### EXERCISE DETAILS
Swap "Screen dimensions" for "Screen size" wherever it appears in the entries below, and leave every other part of the lines unchanged.

### Word and element location records
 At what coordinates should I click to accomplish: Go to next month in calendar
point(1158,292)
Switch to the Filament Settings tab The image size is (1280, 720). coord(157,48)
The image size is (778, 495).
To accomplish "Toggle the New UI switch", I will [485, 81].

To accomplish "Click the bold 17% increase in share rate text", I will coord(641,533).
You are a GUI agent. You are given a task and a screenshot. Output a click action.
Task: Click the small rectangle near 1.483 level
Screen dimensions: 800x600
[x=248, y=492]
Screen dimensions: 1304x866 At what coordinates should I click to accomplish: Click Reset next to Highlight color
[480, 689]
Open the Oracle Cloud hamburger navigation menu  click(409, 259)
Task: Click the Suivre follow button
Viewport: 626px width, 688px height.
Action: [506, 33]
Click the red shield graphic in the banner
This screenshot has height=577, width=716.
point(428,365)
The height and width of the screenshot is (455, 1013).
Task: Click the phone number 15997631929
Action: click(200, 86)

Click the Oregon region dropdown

### ANSWER TO THE PROBLEM
 At what coordinates should I click to accomplish: Go to next month in calendar
point(1158,292)
Switch to the Filament Settings tab The image size is (1280, 720). coord(157,48)
The image size is (778, 495).
To accomplish "Toggle the New UI switch", I will [485, 81].

To accomplish "Click the bold 17% increase in share rate text", I will coord(641,533).
You are a GUI agent. You are given a task and a screenshot. Output a click action.
Task: Click the small rectangle near 1.483 level
Screen size: 800x600
[x=248, y=492]
Screen size: 1304x866 At what coordinates should I click to accomplish: Click Reset next to Highlight color
[480, 689]
Open the Oracle Cloud hamburger navigation menu  click(409, 259)
Task: Click the Suivre follow button
Viewport: 626px width, 688px height.
Action: [506, 33]
Click the red shield graphic in the banner
This screenshot has height=577, width=716.
point(428,365)
The height and width of the screenshot is (455, 1013).
Task: Click the phone number 15997631929
Action: click(200, 86)

Click the Oregon region dropdown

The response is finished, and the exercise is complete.